How many lines in the entries below contain "computer"? Answer with the number only.
------------------------------------------------
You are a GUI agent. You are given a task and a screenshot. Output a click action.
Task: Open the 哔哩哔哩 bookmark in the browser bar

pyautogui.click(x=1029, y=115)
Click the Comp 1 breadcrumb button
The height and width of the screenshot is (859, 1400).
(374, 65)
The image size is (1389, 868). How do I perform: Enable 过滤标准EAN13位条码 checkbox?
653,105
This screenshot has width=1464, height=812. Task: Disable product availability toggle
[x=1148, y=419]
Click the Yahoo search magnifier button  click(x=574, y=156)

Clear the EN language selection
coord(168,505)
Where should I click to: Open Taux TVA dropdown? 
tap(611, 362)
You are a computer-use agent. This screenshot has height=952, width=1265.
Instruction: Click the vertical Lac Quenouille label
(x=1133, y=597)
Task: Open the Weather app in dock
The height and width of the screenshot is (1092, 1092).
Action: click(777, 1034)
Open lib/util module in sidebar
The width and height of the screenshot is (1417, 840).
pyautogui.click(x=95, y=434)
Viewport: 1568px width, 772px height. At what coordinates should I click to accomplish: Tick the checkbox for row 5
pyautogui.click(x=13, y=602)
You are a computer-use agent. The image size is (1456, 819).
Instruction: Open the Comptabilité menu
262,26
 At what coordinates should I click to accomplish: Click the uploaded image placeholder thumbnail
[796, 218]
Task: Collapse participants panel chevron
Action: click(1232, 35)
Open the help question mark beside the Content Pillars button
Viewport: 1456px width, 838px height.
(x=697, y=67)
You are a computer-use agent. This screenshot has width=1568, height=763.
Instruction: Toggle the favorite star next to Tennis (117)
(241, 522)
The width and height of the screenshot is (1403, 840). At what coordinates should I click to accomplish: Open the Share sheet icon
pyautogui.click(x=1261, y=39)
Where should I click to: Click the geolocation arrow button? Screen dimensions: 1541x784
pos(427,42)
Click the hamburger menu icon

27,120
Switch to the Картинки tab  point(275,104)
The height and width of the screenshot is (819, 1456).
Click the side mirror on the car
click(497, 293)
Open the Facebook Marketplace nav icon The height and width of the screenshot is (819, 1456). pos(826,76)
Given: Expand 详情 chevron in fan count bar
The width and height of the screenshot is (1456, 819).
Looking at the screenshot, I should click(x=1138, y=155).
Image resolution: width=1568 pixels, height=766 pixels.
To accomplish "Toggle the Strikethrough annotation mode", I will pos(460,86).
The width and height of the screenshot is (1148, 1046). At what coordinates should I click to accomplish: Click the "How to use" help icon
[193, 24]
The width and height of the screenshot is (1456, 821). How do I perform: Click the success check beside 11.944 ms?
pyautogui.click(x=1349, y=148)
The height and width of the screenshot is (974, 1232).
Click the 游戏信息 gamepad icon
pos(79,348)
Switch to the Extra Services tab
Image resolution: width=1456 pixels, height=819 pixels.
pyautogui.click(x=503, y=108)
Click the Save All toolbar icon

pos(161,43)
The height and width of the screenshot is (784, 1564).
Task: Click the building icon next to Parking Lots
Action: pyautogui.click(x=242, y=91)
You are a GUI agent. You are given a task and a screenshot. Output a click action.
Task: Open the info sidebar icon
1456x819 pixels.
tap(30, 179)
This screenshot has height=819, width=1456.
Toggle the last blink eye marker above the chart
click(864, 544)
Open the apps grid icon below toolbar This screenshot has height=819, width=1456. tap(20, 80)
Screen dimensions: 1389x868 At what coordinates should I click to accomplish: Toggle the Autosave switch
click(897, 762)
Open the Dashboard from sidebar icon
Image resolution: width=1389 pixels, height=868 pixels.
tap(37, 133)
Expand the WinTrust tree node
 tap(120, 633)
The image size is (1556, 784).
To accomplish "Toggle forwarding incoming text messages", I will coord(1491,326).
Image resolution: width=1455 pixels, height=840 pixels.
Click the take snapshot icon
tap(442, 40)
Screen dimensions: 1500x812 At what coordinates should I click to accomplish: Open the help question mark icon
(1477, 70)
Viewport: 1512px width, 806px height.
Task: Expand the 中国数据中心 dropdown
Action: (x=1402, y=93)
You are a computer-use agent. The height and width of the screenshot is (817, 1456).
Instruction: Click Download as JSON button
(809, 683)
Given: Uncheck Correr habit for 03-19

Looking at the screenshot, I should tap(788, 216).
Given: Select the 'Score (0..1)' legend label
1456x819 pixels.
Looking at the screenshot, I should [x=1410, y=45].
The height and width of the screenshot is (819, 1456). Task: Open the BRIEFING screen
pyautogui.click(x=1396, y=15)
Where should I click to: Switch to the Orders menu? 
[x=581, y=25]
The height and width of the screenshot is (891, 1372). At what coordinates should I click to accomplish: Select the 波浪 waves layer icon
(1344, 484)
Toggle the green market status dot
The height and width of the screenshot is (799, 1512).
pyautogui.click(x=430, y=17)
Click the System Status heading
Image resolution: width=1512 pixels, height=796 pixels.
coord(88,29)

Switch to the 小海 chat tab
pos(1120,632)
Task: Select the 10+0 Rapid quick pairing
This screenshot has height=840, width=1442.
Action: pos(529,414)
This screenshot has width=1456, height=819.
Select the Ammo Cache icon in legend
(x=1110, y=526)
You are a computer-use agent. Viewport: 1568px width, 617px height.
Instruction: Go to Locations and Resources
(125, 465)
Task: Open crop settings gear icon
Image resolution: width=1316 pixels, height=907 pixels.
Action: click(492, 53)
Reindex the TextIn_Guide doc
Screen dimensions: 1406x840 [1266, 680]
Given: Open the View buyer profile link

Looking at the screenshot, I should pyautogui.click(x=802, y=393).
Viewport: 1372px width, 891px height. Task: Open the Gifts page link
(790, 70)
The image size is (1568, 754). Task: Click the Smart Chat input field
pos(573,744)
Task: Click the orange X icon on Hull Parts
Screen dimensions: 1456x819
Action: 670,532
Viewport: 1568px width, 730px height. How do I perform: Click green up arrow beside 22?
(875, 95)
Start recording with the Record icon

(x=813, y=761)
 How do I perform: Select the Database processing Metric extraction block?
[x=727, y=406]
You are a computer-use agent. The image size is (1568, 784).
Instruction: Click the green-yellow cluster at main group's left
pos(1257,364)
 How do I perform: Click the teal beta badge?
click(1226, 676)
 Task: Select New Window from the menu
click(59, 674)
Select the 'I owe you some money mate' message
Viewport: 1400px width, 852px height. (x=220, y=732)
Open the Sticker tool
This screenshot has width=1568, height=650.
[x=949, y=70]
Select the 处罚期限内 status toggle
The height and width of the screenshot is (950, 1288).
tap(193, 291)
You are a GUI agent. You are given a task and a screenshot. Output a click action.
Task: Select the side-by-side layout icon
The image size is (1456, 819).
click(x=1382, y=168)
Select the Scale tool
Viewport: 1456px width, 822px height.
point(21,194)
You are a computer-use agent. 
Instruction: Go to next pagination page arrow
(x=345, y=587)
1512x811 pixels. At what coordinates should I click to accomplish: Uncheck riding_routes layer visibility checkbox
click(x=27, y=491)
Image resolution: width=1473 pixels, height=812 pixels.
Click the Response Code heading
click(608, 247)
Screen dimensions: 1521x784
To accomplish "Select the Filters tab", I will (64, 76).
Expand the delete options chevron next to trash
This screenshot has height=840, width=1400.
------------------------------------------------
- **Reply to the exercise**:
7